I would like to introduce you to another fascinating tale from my latest book, The Pig War & the Pelican Girls. Both general readers looking for a good story and armchair historians will find this collection of forgotten American history a fascinating read - 21 main stories plus 21 shorter footnotes to history, like this story about Civil War "soldier girls." The book is available now at your favorite local and online bookstore.

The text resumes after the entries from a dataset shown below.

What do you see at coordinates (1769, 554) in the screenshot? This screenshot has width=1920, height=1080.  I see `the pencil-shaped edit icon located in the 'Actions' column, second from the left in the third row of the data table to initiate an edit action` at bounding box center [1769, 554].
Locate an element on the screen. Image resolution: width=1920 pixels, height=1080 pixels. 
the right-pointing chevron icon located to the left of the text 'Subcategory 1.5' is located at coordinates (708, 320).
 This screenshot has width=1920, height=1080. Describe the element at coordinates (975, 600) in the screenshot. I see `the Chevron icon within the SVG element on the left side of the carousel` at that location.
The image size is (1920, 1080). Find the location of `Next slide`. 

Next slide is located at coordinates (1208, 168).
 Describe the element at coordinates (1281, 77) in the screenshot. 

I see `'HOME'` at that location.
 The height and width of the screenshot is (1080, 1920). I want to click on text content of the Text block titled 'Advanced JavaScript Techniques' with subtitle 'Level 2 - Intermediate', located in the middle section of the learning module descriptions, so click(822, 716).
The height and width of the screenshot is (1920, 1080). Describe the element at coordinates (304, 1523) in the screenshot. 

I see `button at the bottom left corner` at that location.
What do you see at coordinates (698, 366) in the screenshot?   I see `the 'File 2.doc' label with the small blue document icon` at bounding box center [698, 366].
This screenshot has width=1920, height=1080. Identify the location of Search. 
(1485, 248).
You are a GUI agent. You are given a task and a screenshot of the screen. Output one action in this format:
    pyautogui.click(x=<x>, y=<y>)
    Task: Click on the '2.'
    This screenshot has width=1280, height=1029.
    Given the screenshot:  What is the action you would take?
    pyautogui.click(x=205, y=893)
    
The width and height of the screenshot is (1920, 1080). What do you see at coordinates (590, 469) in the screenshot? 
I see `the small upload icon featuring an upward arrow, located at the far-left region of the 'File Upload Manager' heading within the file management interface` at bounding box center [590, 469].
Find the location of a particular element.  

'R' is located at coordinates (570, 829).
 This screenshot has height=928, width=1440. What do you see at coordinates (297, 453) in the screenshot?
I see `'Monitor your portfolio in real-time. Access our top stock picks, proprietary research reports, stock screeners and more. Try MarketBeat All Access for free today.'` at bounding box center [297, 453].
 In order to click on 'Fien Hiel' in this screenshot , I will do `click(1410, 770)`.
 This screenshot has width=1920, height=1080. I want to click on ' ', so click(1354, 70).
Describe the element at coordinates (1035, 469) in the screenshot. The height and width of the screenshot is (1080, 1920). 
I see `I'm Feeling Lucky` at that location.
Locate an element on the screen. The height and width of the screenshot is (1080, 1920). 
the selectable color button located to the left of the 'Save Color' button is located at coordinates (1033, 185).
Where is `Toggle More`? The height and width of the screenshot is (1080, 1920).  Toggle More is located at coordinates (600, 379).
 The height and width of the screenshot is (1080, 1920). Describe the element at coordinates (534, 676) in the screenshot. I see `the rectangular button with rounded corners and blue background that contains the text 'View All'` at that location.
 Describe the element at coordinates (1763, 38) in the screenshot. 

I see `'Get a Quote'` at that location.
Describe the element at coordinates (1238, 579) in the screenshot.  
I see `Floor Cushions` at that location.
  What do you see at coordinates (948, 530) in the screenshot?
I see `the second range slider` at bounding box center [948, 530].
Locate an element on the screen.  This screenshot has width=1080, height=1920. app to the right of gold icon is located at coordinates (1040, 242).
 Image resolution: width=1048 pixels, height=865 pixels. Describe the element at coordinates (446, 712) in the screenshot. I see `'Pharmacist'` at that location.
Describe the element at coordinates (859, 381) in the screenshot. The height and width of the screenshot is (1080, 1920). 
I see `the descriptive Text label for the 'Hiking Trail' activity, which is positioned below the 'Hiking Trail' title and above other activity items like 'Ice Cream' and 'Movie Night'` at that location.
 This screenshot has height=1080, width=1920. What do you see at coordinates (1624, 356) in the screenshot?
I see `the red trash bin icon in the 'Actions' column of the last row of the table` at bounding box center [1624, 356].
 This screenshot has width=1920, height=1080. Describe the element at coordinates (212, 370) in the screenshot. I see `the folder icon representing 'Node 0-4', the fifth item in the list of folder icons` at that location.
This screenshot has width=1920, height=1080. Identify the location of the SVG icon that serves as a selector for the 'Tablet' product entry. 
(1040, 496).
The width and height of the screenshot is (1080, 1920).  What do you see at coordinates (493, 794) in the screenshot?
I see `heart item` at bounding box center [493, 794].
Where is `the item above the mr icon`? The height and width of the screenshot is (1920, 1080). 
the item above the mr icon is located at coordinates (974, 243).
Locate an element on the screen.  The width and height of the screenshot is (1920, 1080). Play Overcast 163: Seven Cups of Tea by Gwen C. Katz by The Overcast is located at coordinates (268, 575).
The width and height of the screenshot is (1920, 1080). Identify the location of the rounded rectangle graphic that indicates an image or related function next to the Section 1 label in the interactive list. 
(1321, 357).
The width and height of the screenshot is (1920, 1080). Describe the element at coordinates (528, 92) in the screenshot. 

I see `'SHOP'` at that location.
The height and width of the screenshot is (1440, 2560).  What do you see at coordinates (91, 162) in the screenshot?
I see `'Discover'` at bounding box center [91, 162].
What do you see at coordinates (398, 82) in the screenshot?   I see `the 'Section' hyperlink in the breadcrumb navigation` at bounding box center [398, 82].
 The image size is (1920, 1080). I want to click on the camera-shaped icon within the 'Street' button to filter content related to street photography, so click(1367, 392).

The general historical overview of the Civil War paints a picture of it being a man’s war. Men took up their guns and were either drafted, volunteered, or forced into service to fight the incredibly bloody battles while the women were relegated to maintaining the farms back home or acted as nurses for the wounded. The truth is that women, on both the Union and Confederate sides, took up arms themselves to fight.
A wonderful story of these “soldier girls” is that of Private Franklin Thompson who fought with the Union’s 2nd Infantry Unit. Thompson was, in reality, Canadian born Sarah Evelyn Edmonds.
Sarah enjoyed the physical work and was described as energetic and adventurous. She loved to ride horses, became an excellent marksman, and a strong swimmer. When her family arranged her to marry an older man at the age of fifteen, she ran away and soon disappeared, taking up the male identity of “Frank Thompson.”
After moving to Flint, Michigan, the Civil War broke out and Sarah made the decision to volunteer to fight with the Union army. So how did Sarah pass the physical required to join the military? The requirements were hardly stringent: the volunteer must not be blind, lame, have all of their limbs, and not be subject to having fits. For the physical exam, they were not required to strip down, only to have a firm handshake. Sarah, with her physical abilities, was a shoe in to pass the physical.
Sarah was able to remain incognito by bathing in streams and creeks near the troop’s encampments and slept in her clothes. While she was assigned to being the regiment’s male nurse, she did encounter the realities of war taking part in both battles of Bull Run, Fredericksburg, and Antietam. Afterwards, she volunteered to become a Union spy. Shaving her head, donning a curly wig, and painting her exposed skin with silver nitrate, she posed as a slave named “Cuff” and infiltrated a group of Black laborers working in a confederate camp in Yorktown. After overhearing Confederate plans for an attack, she slipped away in the cover of darkness and relayed the intelligence to the Union army who made a surprise attack on the rebels and scored an impressive victory.
Eventually, Sarah deserted because she had contracted malaria and did not want to have her cover blown. Sarah relinquished her identity of Frank Thompson and married. When she attended the regiment’s reunion, the men were shocked and surprised that Frank Thompson was actually Sarah Edmonds.